>>>>
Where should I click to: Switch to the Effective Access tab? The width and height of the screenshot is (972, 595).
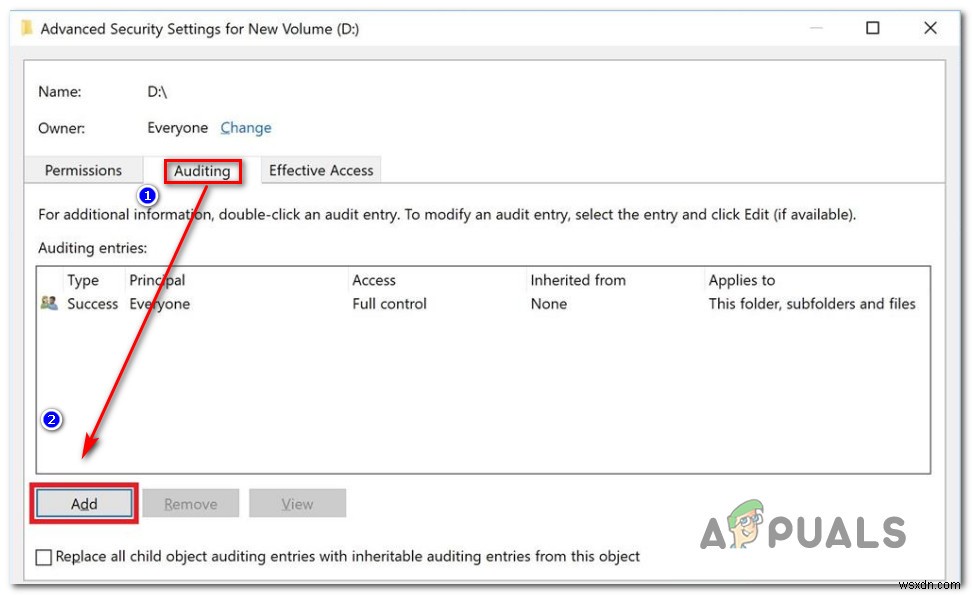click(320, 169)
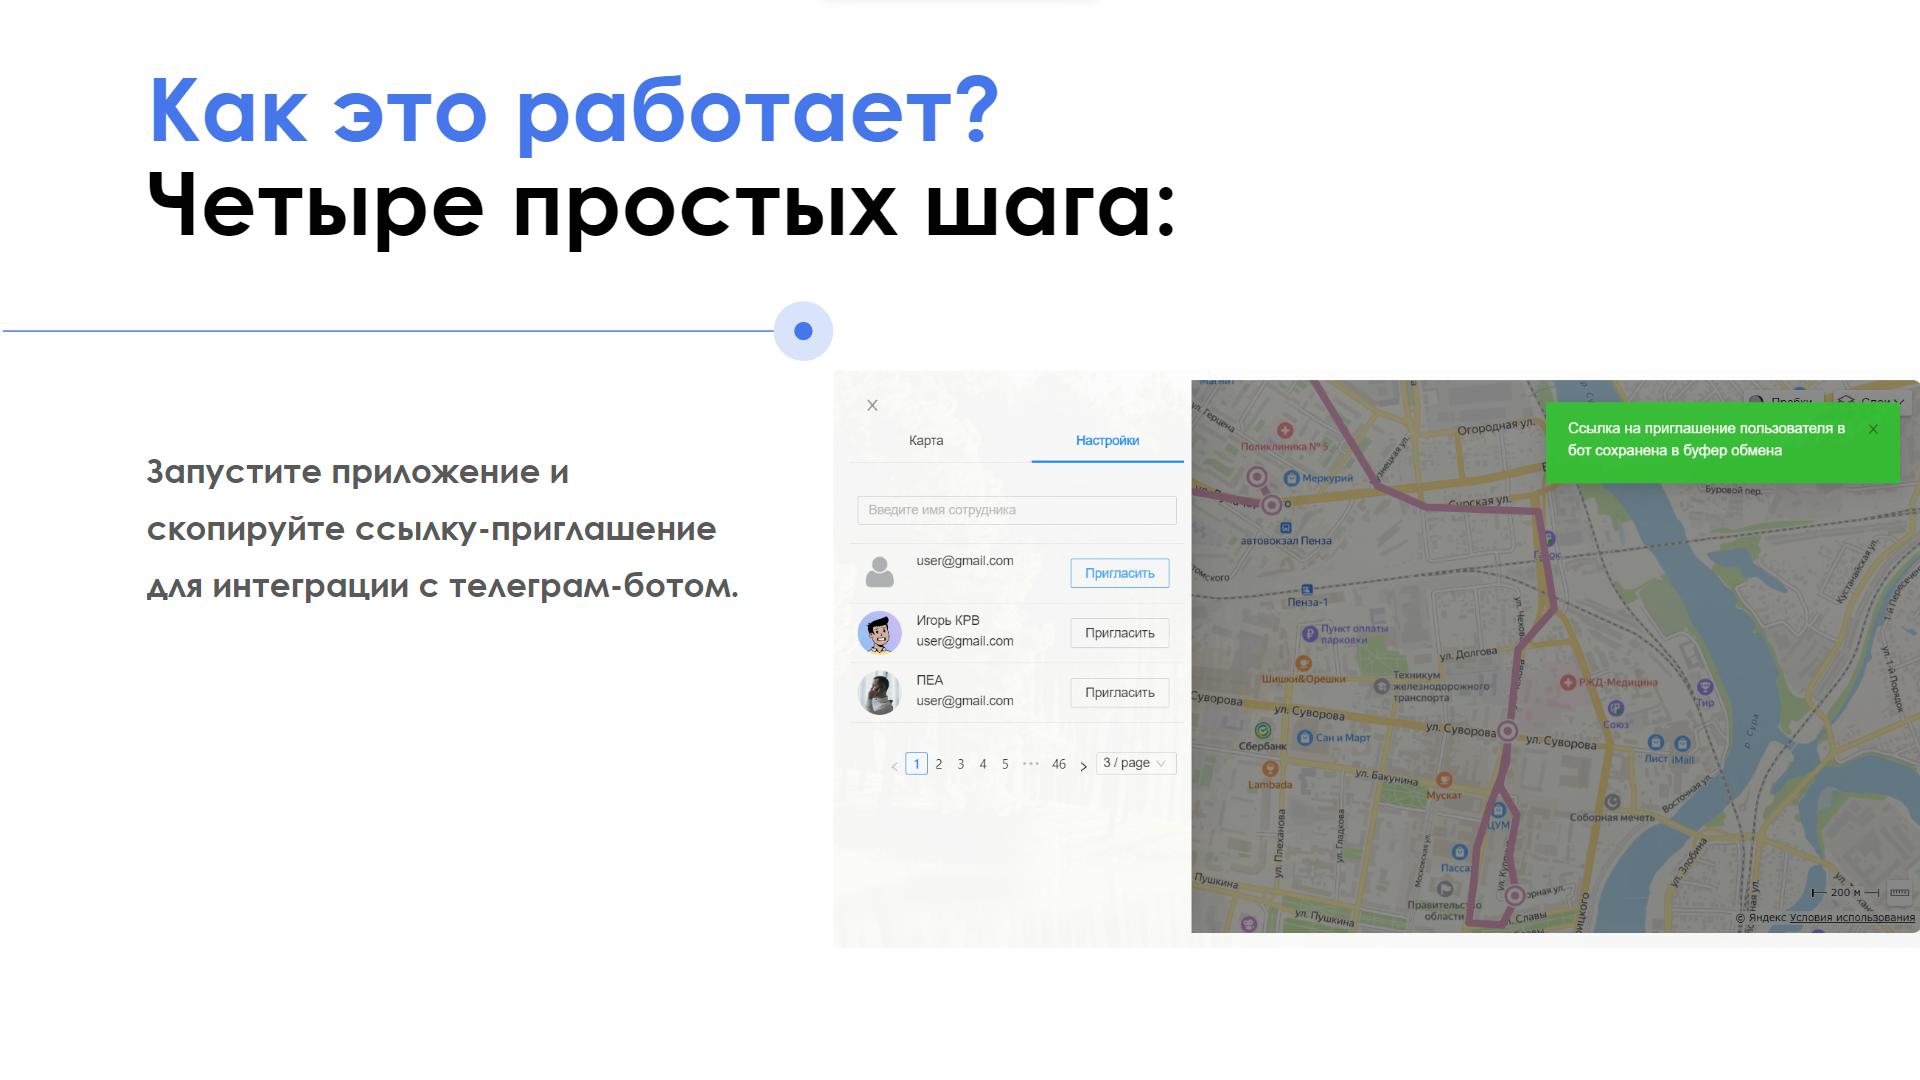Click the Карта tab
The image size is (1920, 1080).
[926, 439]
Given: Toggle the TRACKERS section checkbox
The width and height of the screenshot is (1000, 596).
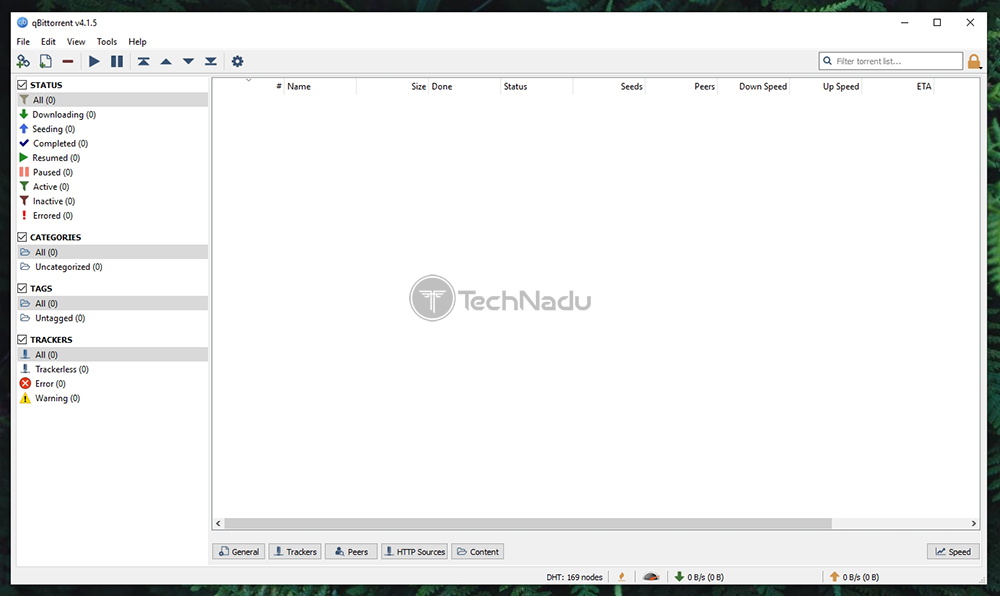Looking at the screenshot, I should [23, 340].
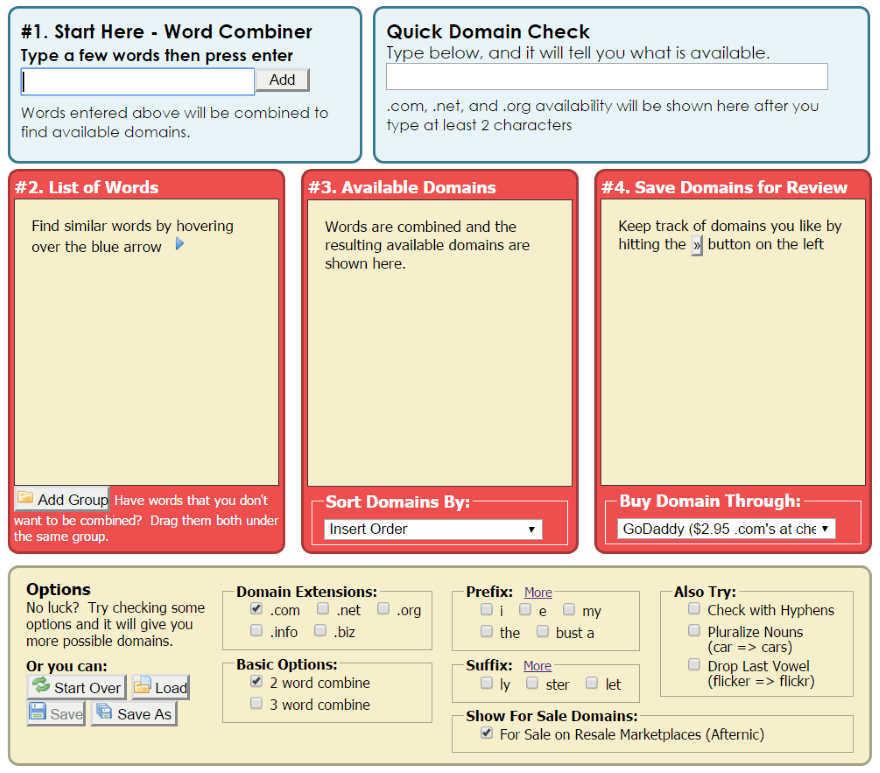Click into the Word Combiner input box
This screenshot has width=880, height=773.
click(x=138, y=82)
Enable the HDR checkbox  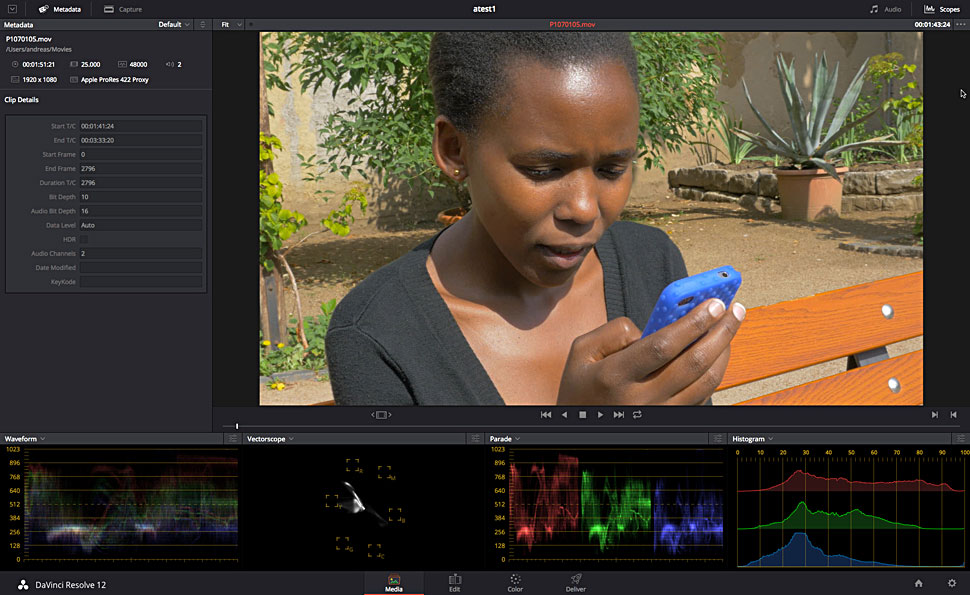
<<<<
▶ [What the task asks] Exclude the pictures and print the rest of the data exactly.

▶ [Task answer]
Where should I click to: Switch to the Effective Access tab? The width and height of the screenshot is (972, 595).
click(320, 169)
Click the Карта tab
The image size is (1920, 1080).
[926, 439]
Given: Toggle the TRACKERS section checkbox
The width and height of the screenshot is (1000, 596).
Looking at the screenshot, I should [23, 340].
Click into the Word Combiner input box
This screenshot has width=880, height=773.
click(x=138, y=82)
Enable the HDR checkbox  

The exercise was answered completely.